Le sacré dans la conscience de l’histoire humaine

Entretien avec Ernest Pignon-Ernest, membre de la section de peinture de l'Académie des beaux-arts
Propos recueillis par Nadine Eghels

 

 

Ernest Pignon-Ernest, Extases, les Mystiques, 2020, Église des Célestins à Avignon.
Ernest Pignon-Ernest, Extases, les Mystiques, 2020, Église des Célestins à Avignon.
© Ernest Pignon-Ernest

 

Nadine Eghels : Une dimension de sacré traverse votre travail, au moins en partie. Comment en êtes-vous arrivé là, même si cela ne répondait pas à une volonté consciente ?

Ernest Pignon-Ernest : À l’origine, il y a un travail assez particulier. Au retour de La Havane j’ai conçu un « Concert Baroque » avec mes amis du festival d’Uzeste. Installé durant plusieurs jours dans la forêt j’ai fait ce constat que je n’avais jamais travaillé que des espaces urbains. S’est imposée l’idée d’aborder la forêt, le monde végétal comme je le fais des villes, c’est-à-dire en tentant d’appréhender à la fois ce qui se voit et simultanément de saisir ce qui ne se voit pas ou ne se voit plus. Pour les villes il s’agit essentiellement de l’histoire, dans la forêt cela m’a amené à ce miracle qu’est la photosynthèse. De là sont nées (après un long travail avec le biologiste Claude Gudin) ces sculptures, vivantes comme des plantes : des corps végétaux d’hommes et de femmes constitués d’une accumulation de cellules végétales immobilisées dans un polymère. Avec toutes les fonctions chlorophylliennes : il fallait les arroser. Je les ai présentées accrochées dans les arbres au Jardin des Plantes de Paris et dans les jardins à la Biennale de Venise.

 

N.E. : Comment cela vous amène-t-il au sacré ?

E. P.-E. : Au fond le sacré était là déjà.
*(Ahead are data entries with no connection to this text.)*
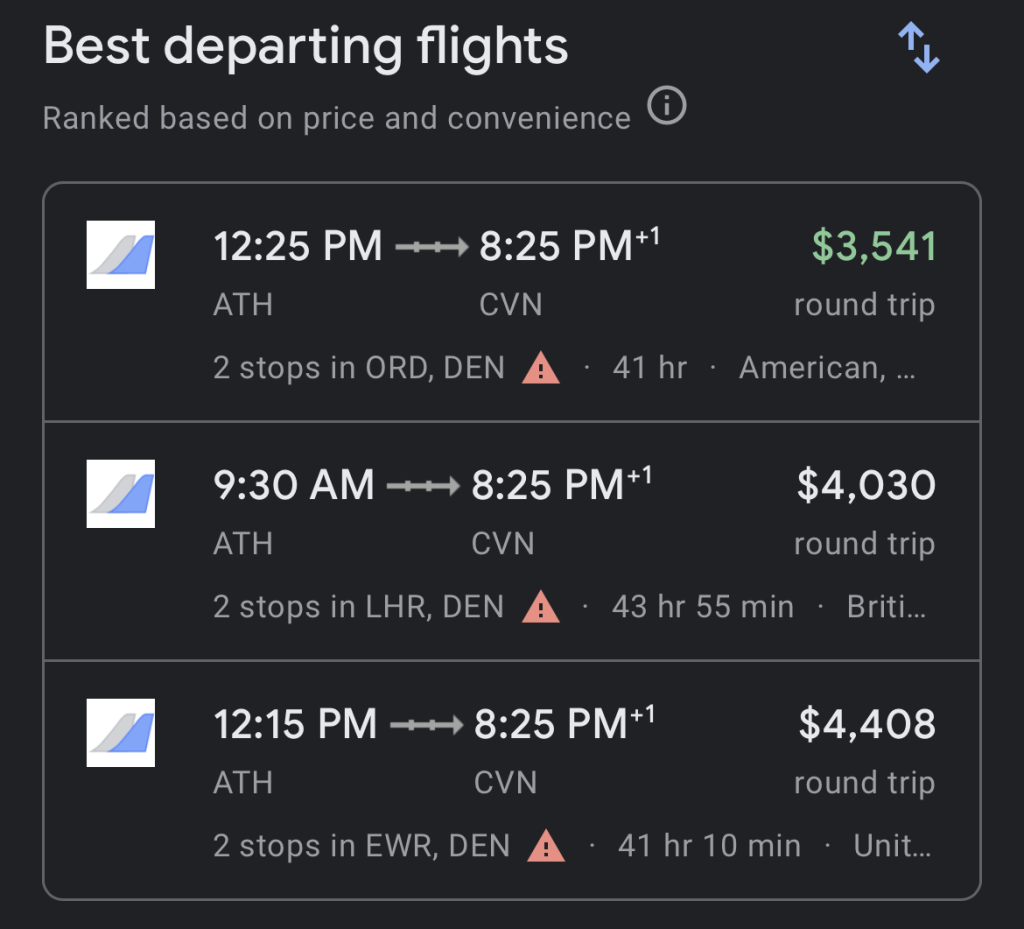Click warning triangle next to ORD, DEN stops
This screenshot has height=929, width=1024.
pyautogui.click(x=541, y=369)
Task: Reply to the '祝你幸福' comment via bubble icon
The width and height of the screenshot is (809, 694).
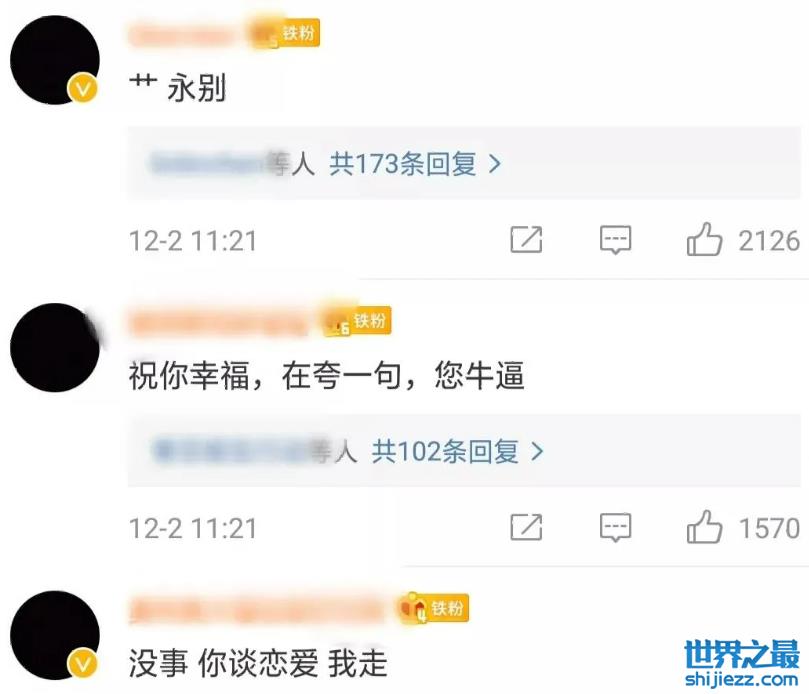Action: [x=616, y=527]
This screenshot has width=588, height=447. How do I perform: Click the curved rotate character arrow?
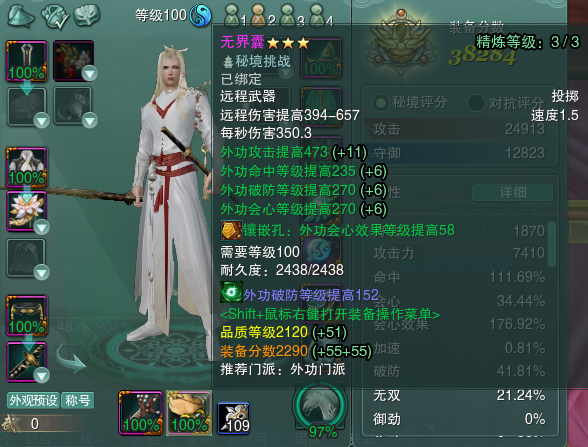pos(70,358)
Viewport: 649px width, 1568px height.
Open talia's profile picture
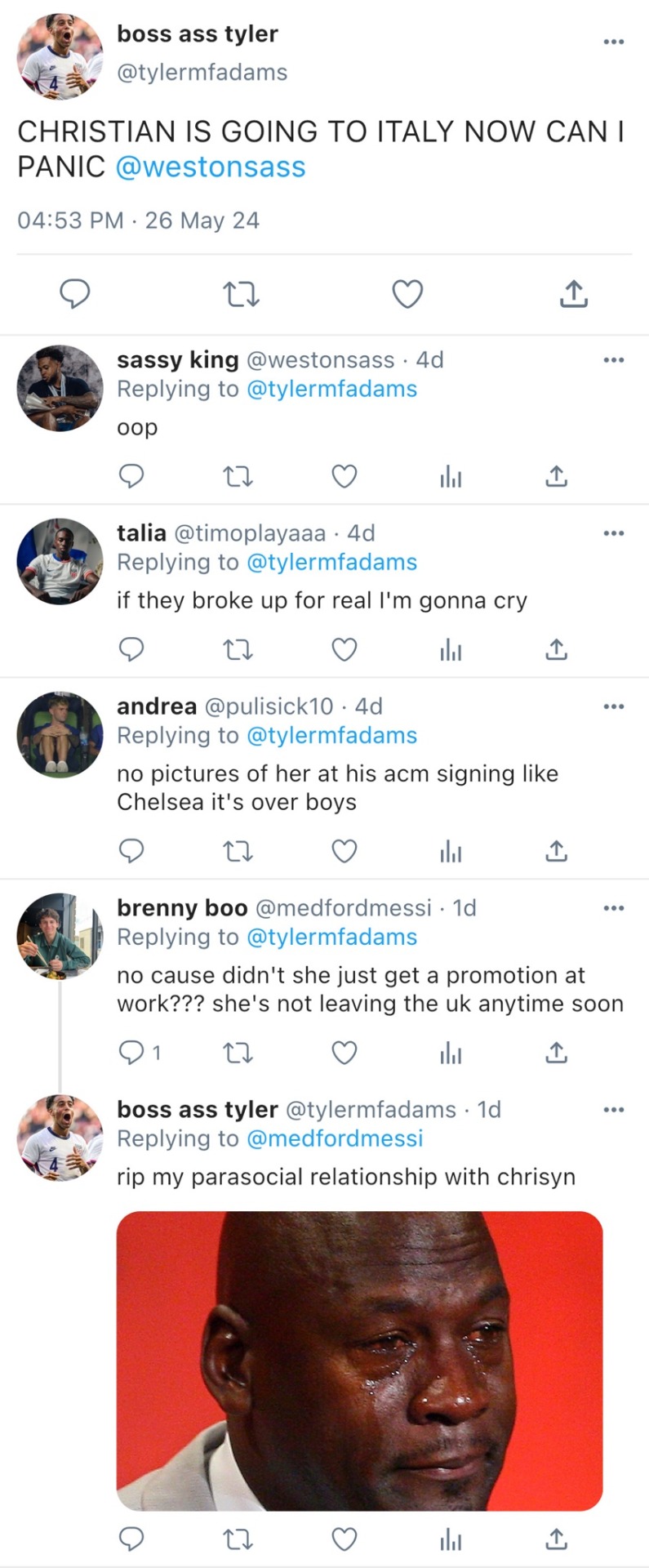[60, 561]
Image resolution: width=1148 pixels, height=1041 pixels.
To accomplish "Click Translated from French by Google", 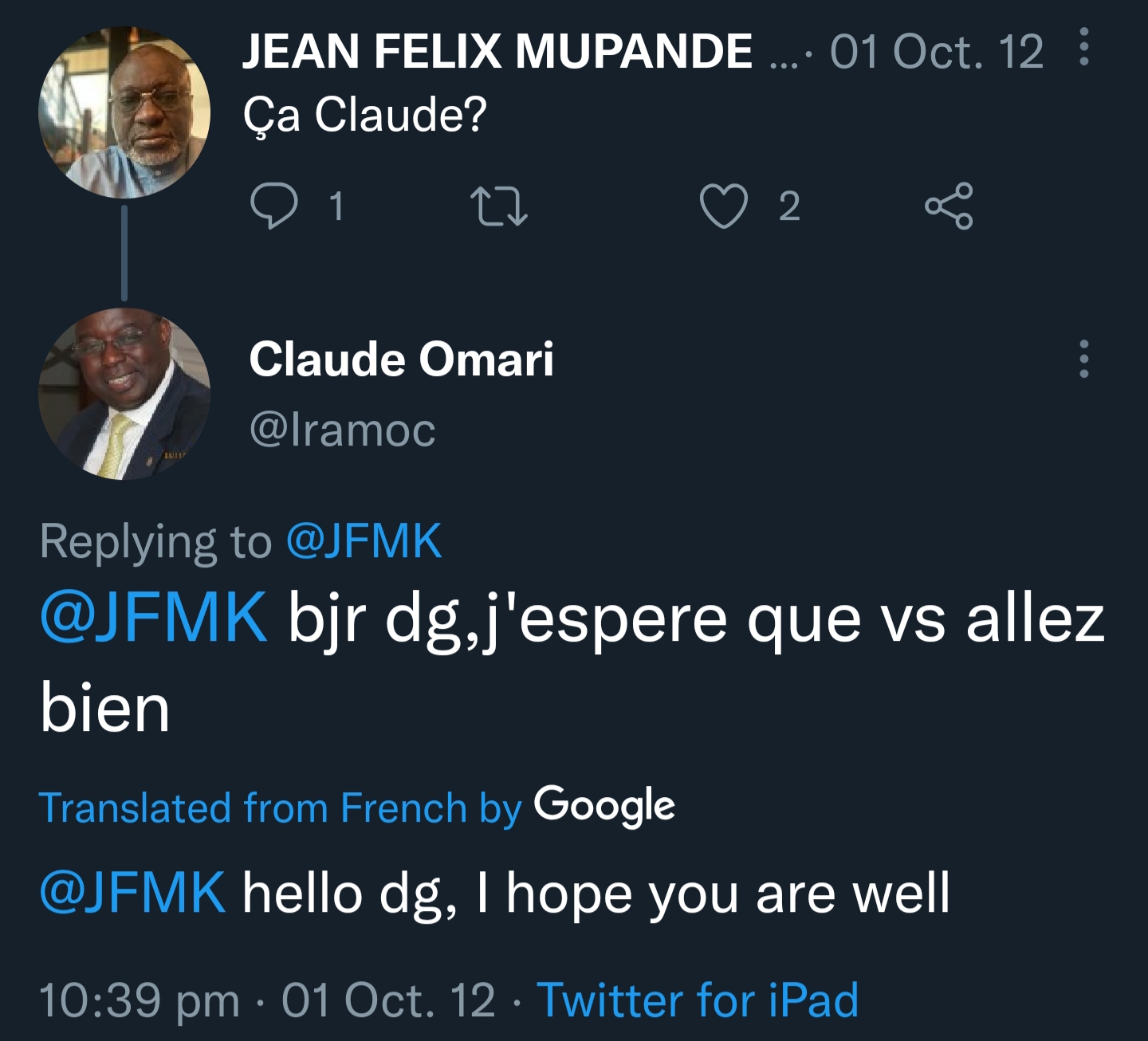I will point(356,807).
Mais il m’est apparu que travaillant avec une découverte de la biotechnologie de pointe du XXIe siècle, je répétais un des mythes les plus anciens, des plus universels : l’humain né du végétal, Narcisse, Daphné, Jessé...

J’ai peut-être pris, là, conscience de l’importance du mythologique, du sacré. J’ai alors ressenti, travaillant comme je le fais sur l’image de l’homme, l’absence de culture religieuse comme un manque. C’est probablement ce qui m’a entraîné à choisir ensuite des thèmes qui m’ont amené à interroger ce qui fonde ma culture méditerranéenne et latine.

J’avais envisagé un parcours qui partirait de la Grèce (La lettre au Greco de Kazantzákis), mais par hasard une émission sur la musique napolitaine m’a révélé l’extraordinaire complexité de cette cité : Gesualdo, Pergolèse, Cimarosa et en même temps O Sole mio ! À la fois si sophistiqué et si populaire... J’ai décidé de partir pour cette ville qui les avait suscités.

 

N.E. : Que cherchiez-vous à Naples ?

E. P.-E. : À Naples, comme nous le conte l’Énéide, l’enfer est sous la ville. Chez Virgile, Laurent Gaudé ou Erri de Luca, on retrouve cette caverne infernale. Le sacré est là sous la terre. Une présence de la mort à la fois constante et exubérante. J’ai tenté d’interroger les images de la mort que sécrète depuis deux mille ans cette ville coincée entre deux volcans.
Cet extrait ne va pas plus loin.